Before he could answer, the older man cut in with a few sharp remarks in his own tongue. Sky-blue favoured me with a dirty look, and I figured that he’d just been reminded that I was a spy and an enemy. I decided that it would be diplomatic to ask fewer questions.

By the time we left fifteen, I was ready for more surprises. Indeed, I was eager for them, if only to take my mind off what might be awaiting me below. For that reason, all the levels I numbered in the twenties were disappointments. They certainly weren’t dead, and I didn’t get the impression that they were markedly decayed, but the territory we crossed was empty. The skies were bright, and the vegetation seemed reasonably lush, but there was no evidence of sophisticated machinery except for the vehicles on the road, and the only sentients I saw were the pale-skinned invaders.

I could see plenty of pillars holding up the ceilings, but I couldn’t see any blocks filled out with doors and windows. I knew, though, that we were seeing only the tiniest slice of each habitat, and that every one of them would surely be as big, and might well be as various, as an Earthly continent. It was as though I was trying to judge the nature and complexity of the Earth from a twenty-kilometre drive across a randomly chosen part of Canada. The best sights these levels had to offer might be awesome indeed, but it was entirely possible that the invaders had never yet caught a glimpse of them, having only skated quickly across the surface, more eager to find doorways to other levels than to explore fully those which appeared harmless and useless to them.

When we stopped to sleep, at a way station on what I took to be level twenty-nine, I was beginning to fear that Asgard might not have much more to show me. Wouldn’t it be ghastly, I thought, if the Centre turned out to be no more exotic than Skychain City—or the microworld Goodfellow? There is no more horrible way that any mystery can be resolved than by dissolution into ironic anti-climax.

I consoled myself with the thought that we were a long, long way from the Centre yet—and with the knowledge that the reason I was being taken on this little trip to the heartland of Invaderdom was that I had already been shown proof that there were more things in Asgard, as in Heaven, than had hitherto been dreamt of in the invaders’ poverty- stricken philosophy.

But could I, I wondered, interest them enough to persuade them to let me live?

16

The levels I numbered in the thirties were much brighter and more crowded than those in the twenties.

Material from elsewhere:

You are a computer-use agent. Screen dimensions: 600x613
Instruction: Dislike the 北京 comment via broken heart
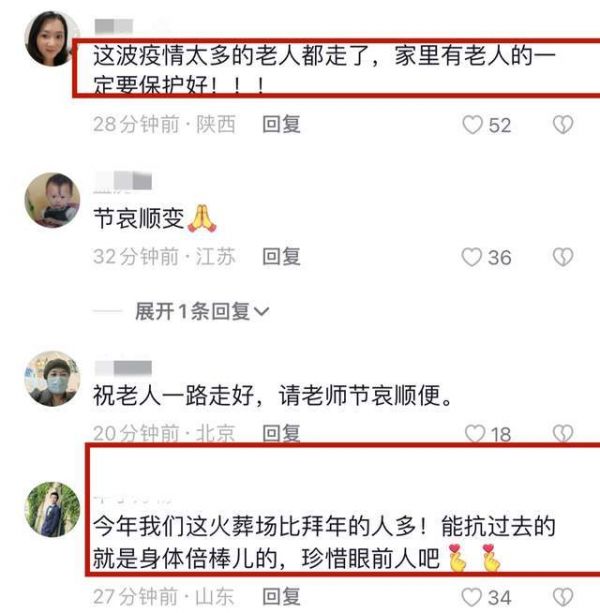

Every time we emerged from one of the buildings that housed the connecting shafts, we came out into thriving city streets—wide roads with floor-to-ceiling facings, pavements, shops. This, I inferred, was the heartland of the invader empire; these were levels they had colonized in the distant past. I couldn’t tell which was their home level, and my companions were not answering questions. Sky-blue and the senior officer had been arguing again, and Sky-blue was rather tight- lipped. Jacinthe Siani was keeping her distance from me, probably because she wanted to impress upon her new friends that she was solidly on their side.